Sorry for the late responds, been away for a week   :Rolling Eyes: 

Tried changing irq in bios, all i can do is reserve an irq for isa

and apperantly the 3com util tries to turn of pnp but i think windows eneables it again

Isn't there a way i can make it work without touching win/bios. I imagine that the problem still is in the kernel config cuz it works with the 2.4 wich was genkernel compiled.

There must be a way to get IRQ sharing to be eneabled...

----------

## NeddySeagoon

Stanley56,

Does this box have to dual boot ?

----------

## Stanley56

Euhm yes, (i'm not the only one who uses it)

----------

## NeddySeagoon

Stanley56,

Thats a bummer.
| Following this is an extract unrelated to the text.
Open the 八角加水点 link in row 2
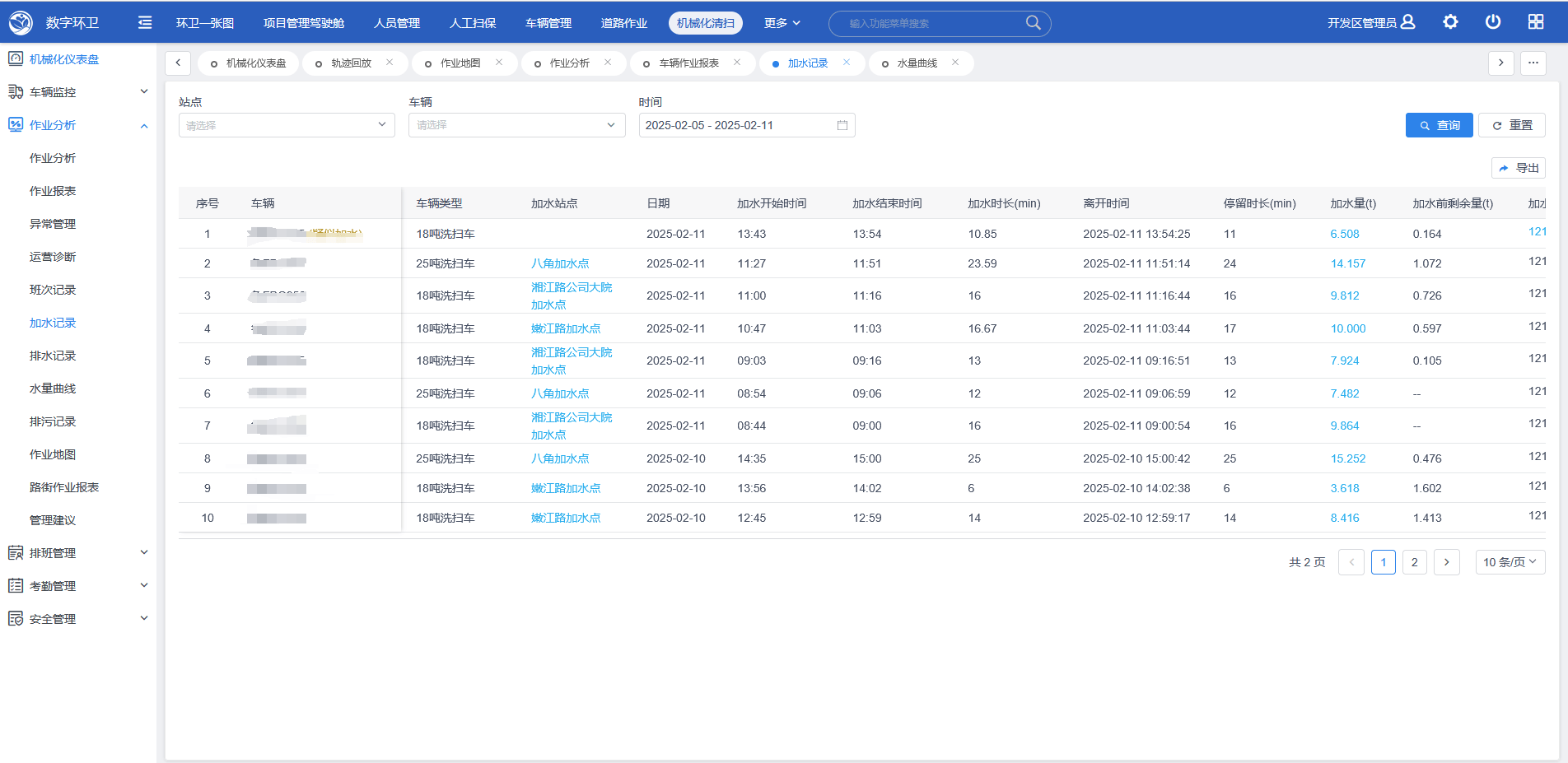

You have three choices:-

1. Make ISA Plug and Pray work in Linux, so its like Windows.

2. Make the IRQ etc assignments static in Windows, so its the same as Linux.

3. Use a PCI NIC (that could involve spending money) so thats a poor third.

I've never had to get Linux Plug and Pray working, my oler boxes are fully static everything (386SX).

I can help with 2. but its a long time since Iv'e done it.

----------

## Stanley56

Yes   :Very Happy: 

ISA Plug and Pray, that did the trick.

Why didn't i think of that in the first place  :Confused: 

Thanks man   :Wink: 

----------